Now every insert into events automatically updates the rollup. Querying hourly_event_counts is near-instant regardless of how large the raw events table grows.

Node.js Client

The official @clickhouse/client package provides a typed, streaming-capable client for Node.js applications.

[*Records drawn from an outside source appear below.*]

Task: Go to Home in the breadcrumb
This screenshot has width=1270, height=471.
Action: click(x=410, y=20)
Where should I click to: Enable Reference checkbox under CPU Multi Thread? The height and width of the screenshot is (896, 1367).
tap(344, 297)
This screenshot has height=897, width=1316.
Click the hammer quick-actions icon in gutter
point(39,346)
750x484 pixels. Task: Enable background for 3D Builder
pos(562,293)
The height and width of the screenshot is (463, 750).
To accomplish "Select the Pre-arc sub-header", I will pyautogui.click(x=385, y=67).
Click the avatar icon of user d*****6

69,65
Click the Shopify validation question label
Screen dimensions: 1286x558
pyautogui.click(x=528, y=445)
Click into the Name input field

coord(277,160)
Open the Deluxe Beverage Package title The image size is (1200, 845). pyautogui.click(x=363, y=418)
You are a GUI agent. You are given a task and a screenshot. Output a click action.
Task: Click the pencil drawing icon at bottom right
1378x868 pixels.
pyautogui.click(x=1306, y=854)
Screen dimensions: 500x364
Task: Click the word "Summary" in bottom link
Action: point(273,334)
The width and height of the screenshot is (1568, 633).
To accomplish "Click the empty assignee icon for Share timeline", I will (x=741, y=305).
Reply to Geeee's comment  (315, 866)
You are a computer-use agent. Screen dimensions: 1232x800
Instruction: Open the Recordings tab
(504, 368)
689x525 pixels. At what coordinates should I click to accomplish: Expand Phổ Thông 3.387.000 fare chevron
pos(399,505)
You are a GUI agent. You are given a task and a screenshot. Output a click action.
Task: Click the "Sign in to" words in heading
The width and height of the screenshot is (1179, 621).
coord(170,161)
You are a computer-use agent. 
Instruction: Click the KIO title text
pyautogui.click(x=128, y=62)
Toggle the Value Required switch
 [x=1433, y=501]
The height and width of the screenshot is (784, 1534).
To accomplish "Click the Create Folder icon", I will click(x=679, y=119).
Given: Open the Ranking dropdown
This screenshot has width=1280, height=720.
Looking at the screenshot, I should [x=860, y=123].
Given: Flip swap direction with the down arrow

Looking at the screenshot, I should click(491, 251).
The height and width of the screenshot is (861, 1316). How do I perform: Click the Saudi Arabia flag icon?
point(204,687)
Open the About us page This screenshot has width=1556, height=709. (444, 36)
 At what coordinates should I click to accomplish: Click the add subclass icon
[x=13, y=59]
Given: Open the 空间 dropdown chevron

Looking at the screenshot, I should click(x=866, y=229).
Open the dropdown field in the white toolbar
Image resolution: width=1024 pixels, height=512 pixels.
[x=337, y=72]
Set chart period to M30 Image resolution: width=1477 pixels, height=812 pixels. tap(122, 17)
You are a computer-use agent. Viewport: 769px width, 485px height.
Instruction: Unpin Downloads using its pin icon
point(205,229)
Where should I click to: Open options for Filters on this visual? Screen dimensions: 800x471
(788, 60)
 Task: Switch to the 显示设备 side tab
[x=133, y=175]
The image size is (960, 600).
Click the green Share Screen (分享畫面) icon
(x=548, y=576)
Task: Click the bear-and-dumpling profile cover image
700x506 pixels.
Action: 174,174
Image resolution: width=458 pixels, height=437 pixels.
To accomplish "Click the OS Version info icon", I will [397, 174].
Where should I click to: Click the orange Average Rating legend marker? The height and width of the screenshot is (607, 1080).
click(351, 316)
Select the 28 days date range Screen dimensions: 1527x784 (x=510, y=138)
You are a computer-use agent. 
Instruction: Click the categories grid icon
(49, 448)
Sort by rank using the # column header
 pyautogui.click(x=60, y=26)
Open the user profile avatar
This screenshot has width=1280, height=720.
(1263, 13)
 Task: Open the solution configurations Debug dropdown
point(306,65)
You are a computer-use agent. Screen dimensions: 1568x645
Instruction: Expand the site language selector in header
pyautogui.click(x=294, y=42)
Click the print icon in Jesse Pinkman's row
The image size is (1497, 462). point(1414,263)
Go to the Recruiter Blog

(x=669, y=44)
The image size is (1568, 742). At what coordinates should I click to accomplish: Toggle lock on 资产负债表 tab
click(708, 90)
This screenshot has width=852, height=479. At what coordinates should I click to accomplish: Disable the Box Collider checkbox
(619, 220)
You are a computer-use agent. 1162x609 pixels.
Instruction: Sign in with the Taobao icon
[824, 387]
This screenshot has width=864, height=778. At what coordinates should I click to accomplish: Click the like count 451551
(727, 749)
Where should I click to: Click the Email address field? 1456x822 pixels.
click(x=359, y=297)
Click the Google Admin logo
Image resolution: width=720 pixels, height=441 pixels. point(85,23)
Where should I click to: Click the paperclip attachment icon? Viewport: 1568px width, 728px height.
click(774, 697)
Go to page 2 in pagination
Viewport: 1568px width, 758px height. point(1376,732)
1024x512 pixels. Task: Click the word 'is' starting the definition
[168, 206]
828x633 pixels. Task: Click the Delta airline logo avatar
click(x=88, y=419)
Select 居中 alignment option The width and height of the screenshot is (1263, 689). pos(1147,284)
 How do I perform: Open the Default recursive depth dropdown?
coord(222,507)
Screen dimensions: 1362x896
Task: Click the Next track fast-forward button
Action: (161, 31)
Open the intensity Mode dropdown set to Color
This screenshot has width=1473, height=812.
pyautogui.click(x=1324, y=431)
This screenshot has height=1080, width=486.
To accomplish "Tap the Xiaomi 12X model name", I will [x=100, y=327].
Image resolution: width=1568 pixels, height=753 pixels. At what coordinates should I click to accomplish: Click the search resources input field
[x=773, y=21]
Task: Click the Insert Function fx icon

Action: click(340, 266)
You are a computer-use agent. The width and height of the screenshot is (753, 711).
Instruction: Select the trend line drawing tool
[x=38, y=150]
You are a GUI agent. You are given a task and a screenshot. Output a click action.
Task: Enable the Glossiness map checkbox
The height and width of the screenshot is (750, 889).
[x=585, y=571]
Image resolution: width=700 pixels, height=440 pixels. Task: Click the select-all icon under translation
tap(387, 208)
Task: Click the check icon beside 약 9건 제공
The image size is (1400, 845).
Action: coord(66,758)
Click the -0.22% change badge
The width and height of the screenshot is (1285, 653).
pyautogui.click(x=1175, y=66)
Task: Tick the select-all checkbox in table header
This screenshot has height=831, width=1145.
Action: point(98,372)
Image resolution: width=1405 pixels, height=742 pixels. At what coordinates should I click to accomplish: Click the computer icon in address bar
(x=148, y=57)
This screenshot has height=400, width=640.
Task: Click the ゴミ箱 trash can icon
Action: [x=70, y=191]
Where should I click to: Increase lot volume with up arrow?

// clickhouse-client.js — Node.js ClickHouse client setup and query example
// npm install @clickhouse/client

import { createClient } from '@clickhouse/client';

const client = createClient({
  url: 'http://localhost:8123',
  username: 'default',
  password: '',
  database: 'default',
});

// Insert a batch of events
async function insertEvents(events) {
  await client.insert({
    table: 'events',
    values: events,
    format: 'JSONEachRow',
  });
}

// Query daily active users
async function getDailyActiveUsers(days = 30) {
  const result = await client.query({
    query: `
      SELECT toDate(created_at) AS day, uniqExact(user_id) AS dau
      FROM events
      WHERE created_at >= now() - INTERVAL {days:UInt32} DAY
      GROUP BY day ORDER BY day
    `,
    query_params: { days },
    format: 'JSONEachRow',
  });
  return result.json();
}

// Usage
await insertEvents([
  { user_id: 1001, event_name: 'page_view', properties: '{"page":"/home"}' },
  { user_id: 1002, event_name: 'signup', properties: '{}' },
]);

const dau = await getDailyActiveUsers(7);
console.log('DAU last 7 days:', dau);

await client.close();

The client supports streaming for large result sets via result.stream(), which yields rows in chunks rather than buffering the entire response in memory. For high-throughput ingestion, keep a persistent client instance and batch your inserts on a timer or buffer threshold.